▸ Work order: Retype all the entries word for word, but omit the pictures.

[Stored records]

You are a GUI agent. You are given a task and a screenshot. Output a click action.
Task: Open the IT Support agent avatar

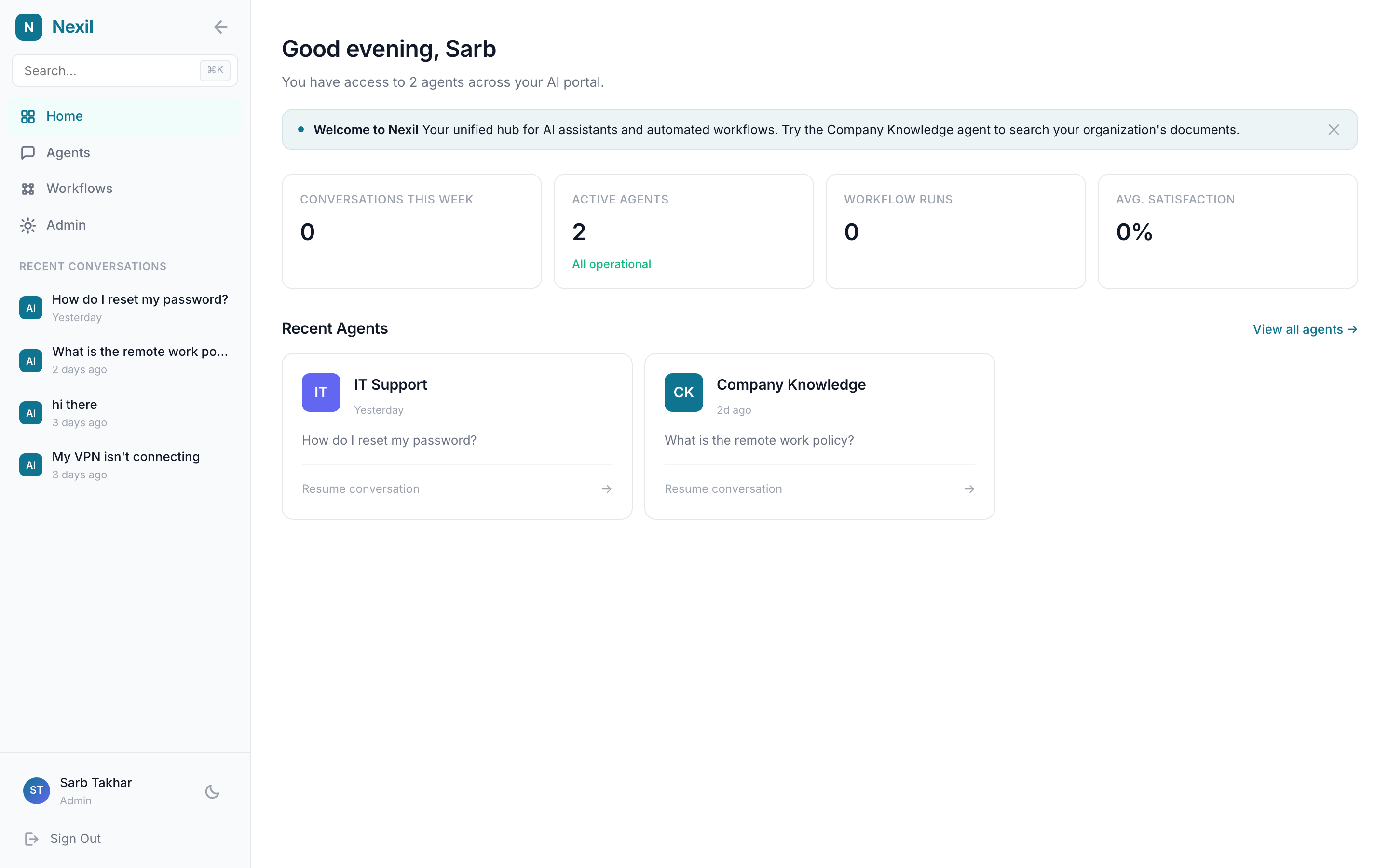tap(321, 392)
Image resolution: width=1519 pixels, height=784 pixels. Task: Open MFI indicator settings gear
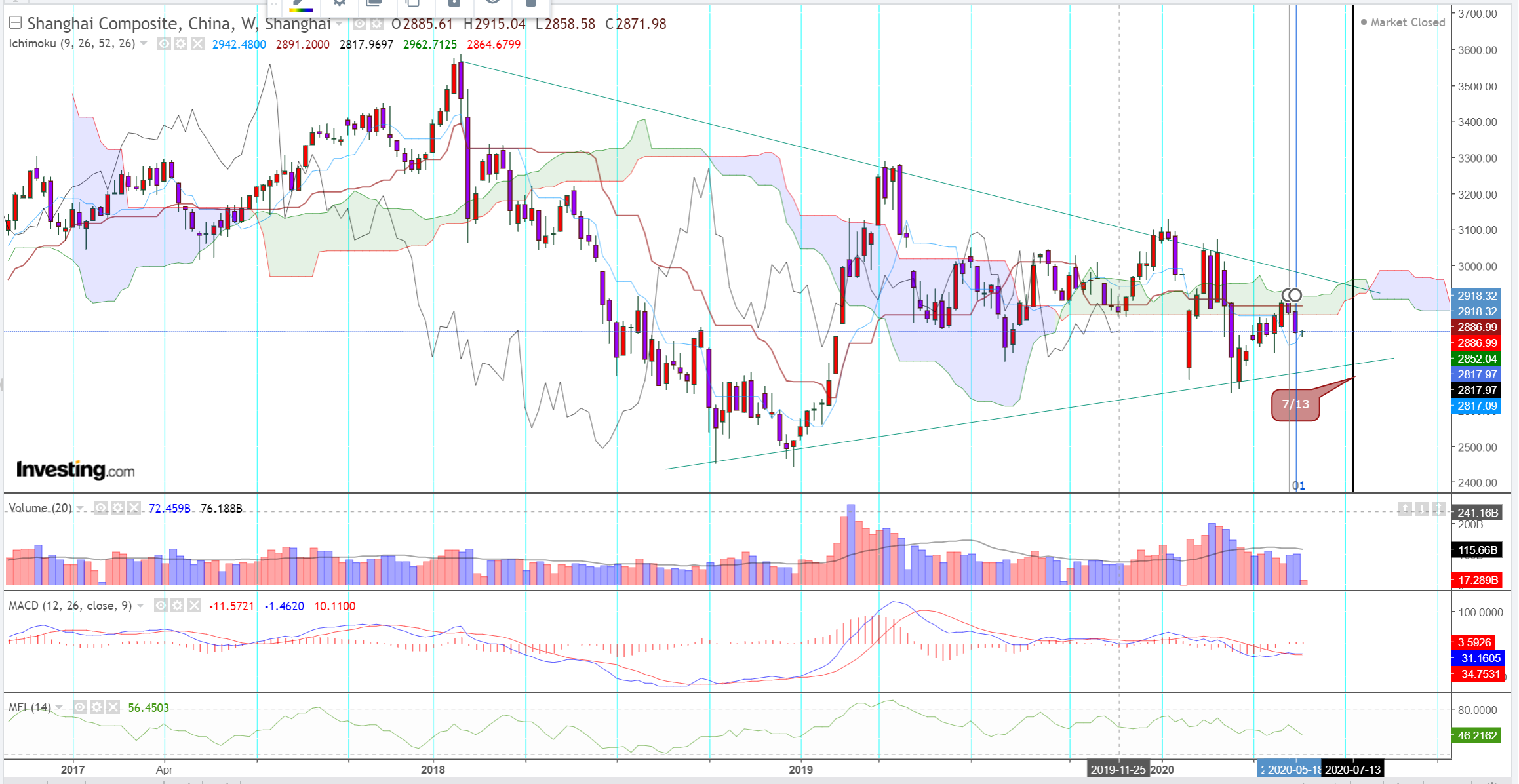pyautogui.click(x=97, y=707)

▸ Your solution:
You are a GUI agent. You are given a task and a screenshot. Output a click action.
Task: Open the IT Support agent avatar

tap(321, 392)
Image resolution: width=1519 pixels, height=784 pixels. Task: Open MFI indicator settings gear
pyautogui.click(x=97, y=707)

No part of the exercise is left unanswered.